====== DATA FOR PROCESSING

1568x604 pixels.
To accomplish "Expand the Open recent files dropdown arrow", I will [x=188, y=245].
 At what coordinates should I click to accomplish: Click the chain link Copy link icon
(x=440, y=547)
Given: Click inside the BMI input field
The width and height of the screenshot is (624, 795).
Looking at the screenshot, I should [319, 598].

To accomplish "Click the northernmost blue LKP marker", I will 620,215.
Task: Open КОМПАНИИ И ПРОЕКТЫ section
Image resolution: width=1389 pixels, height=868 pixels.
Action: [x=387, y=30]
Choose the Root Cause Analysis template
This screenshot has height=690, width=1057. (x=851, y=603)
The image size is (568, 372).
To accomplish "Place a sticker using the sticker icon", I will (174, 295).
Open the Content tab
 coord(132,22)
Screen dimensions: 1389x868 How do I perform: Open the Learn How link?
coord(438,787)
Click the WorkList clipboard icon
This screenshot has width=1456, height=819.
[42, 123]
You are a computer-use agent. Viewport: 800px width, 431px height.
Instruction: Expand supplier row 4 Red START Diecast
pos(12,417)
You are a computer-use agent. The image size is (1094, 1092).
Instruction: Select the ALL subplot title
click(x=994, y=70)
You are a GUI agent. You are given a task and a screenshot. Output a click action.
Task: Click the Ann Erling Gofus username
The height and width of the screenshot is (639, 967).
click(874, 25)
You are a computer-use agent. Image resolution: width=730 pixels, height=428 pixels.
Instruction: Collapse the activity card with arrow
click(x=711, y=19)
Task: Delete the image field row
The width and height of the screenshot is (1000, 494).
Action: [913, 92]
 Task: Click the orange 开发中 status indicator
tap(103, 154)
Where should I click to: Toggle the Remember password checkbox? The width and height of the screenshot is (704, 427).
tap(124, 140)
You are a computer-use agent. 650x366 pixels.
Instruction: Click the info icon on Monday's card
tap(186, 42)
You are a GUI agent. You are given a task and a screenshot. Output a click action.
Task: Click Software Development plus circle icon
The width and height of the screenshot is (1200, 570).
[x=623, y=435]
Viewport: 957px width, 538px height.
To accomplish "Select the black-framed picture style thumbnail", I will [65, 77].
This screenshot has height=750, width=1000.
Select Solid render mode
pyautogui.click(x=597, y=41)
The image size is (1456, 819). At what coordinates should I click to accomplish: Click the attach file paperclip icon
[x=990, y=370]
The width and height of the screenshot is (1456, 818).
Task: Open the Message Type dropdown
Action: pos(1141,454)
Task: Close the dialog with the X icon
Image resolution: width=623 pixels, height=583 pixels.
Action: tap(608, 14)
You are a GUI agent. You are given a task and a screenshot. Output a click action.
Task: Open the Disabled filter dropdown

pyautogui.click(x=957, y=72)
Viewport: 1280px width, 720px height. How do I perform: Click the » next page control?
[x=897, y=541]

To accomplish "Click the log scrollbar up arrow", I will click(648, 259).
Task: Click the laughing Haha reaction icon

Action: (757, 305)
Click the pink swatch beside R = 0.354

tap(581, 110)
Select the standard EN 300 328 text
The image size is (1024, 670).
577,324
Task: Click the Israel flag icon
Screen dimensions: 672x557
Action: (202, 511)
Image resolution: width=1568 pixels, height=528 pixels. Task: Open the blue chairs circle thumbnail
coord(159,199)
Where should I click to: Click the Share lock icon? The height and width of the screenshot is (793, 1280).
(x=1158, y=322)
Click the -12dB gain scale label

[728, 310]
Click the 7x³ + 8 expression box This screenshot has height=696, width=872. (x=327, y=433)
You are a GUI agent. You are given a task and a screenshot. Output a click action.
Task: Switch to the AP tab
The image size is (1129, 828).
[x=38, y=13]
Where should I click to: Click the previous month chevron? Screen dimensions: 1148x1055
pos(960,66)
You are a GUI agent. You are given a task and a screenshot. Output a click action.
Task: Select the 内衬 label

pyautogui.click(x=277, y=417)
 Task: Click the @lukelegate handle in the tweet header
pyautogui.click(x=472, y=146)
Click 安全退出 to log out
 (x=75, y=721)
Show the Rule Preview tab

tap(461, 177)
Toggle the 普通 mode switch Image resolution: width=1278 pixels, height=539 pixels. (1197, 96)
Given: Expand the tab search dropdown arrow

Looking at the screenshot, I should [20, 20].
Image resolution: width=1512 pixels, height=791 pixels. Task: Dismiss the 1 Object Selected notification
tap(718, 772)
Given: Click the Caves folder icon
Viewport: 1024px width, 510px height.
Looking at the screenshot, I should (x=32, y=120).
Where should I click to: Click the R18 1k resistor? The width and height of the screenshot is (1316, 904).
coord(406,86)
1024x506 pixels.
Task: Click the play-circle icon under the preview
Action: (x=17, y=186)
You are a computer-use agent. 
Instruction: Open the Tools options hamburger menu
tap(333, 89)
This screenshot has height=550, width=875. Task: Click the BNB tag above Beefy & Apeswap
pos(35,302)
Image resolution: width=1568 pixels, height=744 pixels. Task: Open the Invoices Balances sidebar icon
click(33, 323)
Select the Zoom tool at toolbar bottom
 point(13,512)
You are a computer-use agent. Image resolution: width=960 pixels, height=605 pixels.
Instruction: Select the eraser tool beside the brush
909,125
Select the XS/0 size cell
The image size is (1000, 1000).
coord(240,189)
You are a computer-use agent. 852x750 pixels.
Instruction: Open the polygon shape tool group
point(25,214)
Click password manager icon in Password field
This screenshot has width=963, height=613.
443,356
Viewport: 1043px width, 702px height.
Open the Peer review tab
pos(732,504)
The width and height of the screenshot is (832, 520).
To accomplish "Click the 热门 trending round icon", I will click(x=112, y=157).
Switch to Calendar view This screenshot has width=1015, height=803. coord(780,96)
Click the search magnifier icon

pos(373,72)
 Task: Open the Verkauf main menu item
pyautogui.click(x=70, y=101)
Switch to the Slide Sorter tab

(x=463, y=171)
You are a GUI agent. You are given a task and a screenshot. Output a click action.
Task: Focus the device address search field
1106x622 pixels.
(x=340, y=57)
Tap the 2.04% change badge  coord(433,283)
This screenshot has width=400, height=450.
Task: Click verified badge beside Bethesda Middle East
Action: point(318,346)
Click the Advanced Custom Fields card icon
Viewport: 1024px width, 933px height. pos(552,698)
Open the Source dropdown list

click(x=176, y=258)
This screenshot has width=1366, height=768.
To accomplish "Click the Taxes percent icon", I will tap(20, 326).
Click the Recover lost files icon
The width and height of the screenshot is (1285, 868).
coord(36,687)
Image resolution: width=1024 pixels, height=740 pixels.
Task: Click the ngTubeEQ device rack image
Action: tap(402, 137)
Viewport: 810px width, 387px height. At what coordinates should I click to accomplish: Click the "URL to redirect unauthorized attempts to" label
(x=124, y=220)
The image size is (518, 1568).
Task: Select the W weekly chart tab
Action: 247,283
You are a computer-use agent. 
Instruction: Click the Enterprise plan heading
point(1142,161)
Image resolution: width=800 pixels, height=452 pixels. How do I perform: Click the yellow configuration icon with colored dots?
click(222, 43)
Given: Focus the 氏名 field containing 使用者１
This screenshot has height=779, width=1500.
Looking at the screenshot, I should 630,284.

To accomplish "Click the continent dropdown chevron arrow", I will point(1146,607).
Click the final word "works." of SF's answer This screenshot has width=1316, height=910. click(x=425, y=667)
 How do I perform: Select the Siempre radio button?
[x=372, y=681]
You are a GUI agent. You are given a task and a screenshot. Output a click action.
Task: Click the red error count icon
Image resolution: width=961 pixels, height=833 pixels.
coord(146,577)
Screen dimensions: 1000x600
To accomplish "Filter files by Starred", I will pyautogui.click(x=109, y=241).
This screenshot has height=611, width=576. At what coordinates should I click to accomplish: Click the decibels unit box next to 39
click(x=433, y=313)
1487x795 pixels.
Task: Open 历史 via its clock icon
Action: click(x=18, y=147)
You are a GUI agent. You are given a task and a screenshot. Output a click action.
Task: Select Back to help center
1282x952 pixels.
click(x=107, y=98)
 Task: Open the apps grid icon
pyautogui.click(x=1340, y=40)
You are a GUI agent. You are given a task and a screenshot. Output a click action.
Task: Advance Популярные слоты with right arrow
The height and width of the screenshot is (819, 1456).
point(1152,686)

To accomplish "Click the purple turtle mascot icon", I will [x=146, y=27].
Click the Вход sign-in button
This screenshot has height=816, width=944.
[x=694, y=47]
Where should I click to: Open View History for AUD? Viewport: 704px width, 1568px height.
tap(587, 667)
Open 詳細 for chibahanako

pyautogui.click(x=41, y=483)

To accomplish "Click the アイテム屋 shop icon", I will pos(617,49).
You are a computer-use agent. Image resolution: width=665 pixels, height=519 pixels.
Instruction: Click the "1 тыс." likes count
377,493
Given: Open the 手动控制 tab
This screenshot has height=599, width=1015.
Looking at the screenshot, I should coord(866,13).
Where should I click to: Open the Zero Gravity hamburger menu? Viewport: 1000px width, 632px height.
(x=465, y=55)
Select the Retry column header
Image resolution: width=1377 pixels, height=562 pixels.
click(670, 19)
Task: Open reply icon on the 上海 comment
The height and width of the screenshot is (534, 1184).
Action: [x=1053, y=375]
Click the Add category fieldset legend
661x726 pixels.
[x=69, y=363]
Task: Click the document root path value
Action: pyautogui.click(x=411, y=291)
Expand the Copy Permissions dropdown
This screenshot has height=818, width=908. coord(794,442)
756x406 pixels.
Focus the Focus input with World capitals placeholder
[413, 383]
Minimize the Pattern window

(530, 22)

============

WHAT IS ASKED: Rewrite the entries from the line containing "This screenshot has width=1366, height=768." down to the line containing "Action: 247,283", replacing "Taxes" with "Fees" and leaving everything else unchanged.

CORRECT RESULT:
This screenshot has width=1366, height=768.
To accomplish "Click the Fees percent icon", I will tap(20, 326).
Click the Recover lost files icon
The width and height of the screenshot is (1285, 868).
coord(36,687)
Image resolution: width=1024 pixels, height=740 pixels.
Task: Click the ngTubeEQ device rack image
Action: tap(402, 137)
Viewport: 810px width, 387px height. At what coordinates should I click to accomplish: Click the "URL to redirect unauthorized attempts to" label
(x=124, y=220)
The image size is (518, 1568).
Task: Select the W weekly chart tab
Action: 247,283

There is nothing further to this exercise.